Possible, but not probable...
I'm close to someone involved in low level local politics... What you'll find is that news such as this is about 40% fiction (They call it creative writing, or some such in journalism schools.)
Most news agences embelish the truth, and often resort to such common argument falacies as taking quotes out of context as well as employing sensationalism and plain old fiction.
In general, stories have seeds of truth; some are just larger seeds than others... Remember that the best lies are those based on reality.
Side quote: "The US media is unique not in the ability to provide an un-tainted viewpoint; Rather, it is unique in it's ability to convince the american population that it is without bias."
Alcohol is a vasodialator, so you do get increased bloodflow, especially in surface capillary veins. So you do suffer from hypothermia at a greater rate, but you also prevent frostbite. Depending on the amount of exposed skin, drinking small amounts alcohol is often considered a good thing. If your boots get wet and then freeze, drinking is the only thing you can do to help keep the circulation going and save your toes. Alcohol and water are both vasodialators, but alcohol works best. Caffeine is a vasoconstrictor, which is a bad thing for frostbite. Brandy contains lots of sugars, so would have an overall warming effect, assuming he had reasonable clothing.

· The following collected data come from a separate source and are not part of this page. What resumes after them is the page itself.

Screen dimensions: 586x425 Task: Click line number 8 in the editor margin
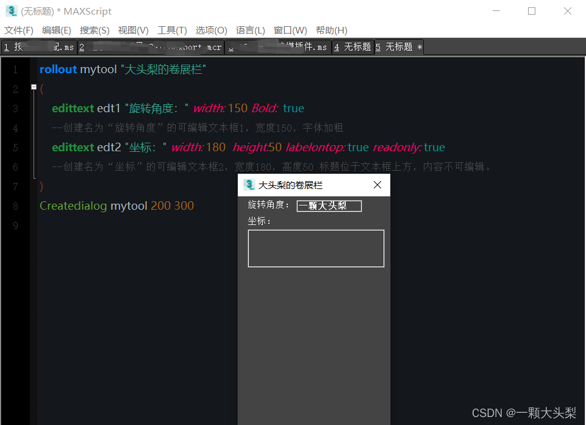tap(15, 205)

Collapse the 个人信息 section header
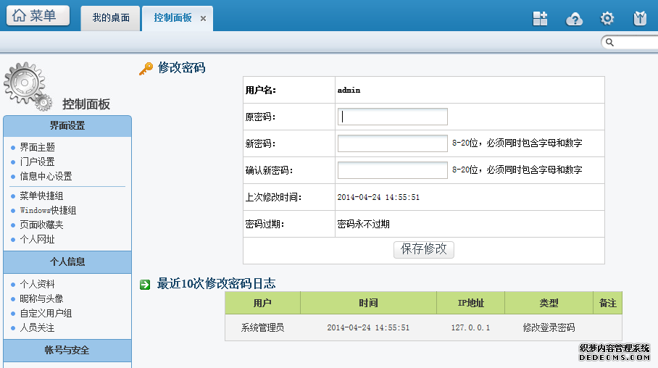click(67, 262)
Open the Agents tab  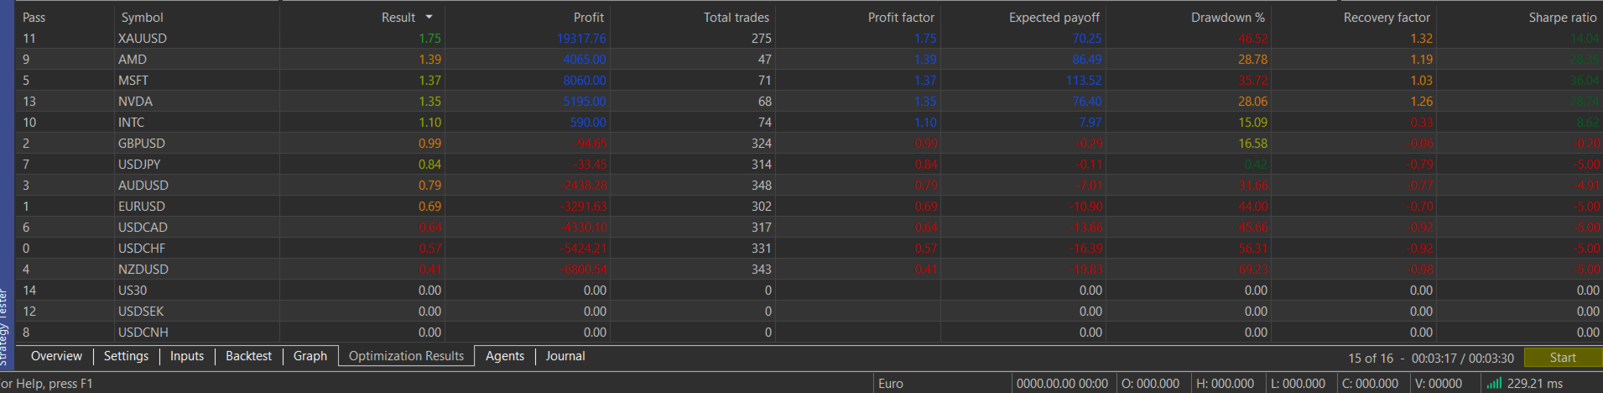(x=505, y=356)
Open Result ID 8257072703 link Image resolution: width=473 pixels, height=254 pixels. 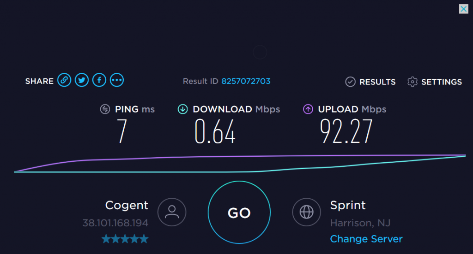point(246,81)
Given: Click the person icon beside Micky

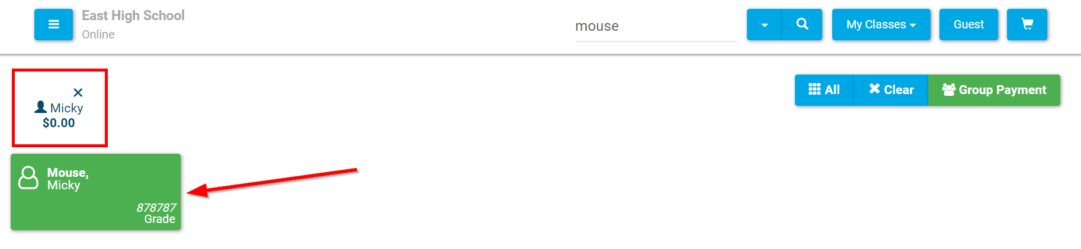Looking at the screenshot, I should 40,107.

Chilling batteries can cause the output voltage to rise, because the internal resistance is a complex function based on temperature. I've seen the graphs of battery output for satellites, very non-linear, with several peaks and dips for different temperatures.
the AC
Hemos is like...sci-fi fans;he thinks technology is cool, but he hasn't bothered to understand the science it's based on
"Help! I've fallen, and I can't sign up!"
...for a new long distance service, until you rescue me from this cliff...
-- Terry
Now we can't even DIE in peace, without some ($*%&$ing phone solicitor bothering us.
If Mr. Edison had thought smarter he wouldn't sweat as much. --Nikola Tesla
It sounds like a urban legend to me.
To give the story some credibility it should have stated where he was found.
This fact could be compared with known base stations, and verified the claim or if it was possible.
On a side note, the ad on the page was for prepaid phone cards!
Carbon based humanoid in training.
I'll admit to not having very much of a clue how cell coverage works outside my region, but if someone told me that a cell phone was reachable on top of a fucking mountain, I'd take some convincing.
If I'm wrong, I'd like to know. Is this something along the lines of Iridium? I don't gather so from the article.
Blearf. Blearf, I say.
Even if the stroy does describe people doing things that are based upon false premises, that doesn't mean that the story must be false.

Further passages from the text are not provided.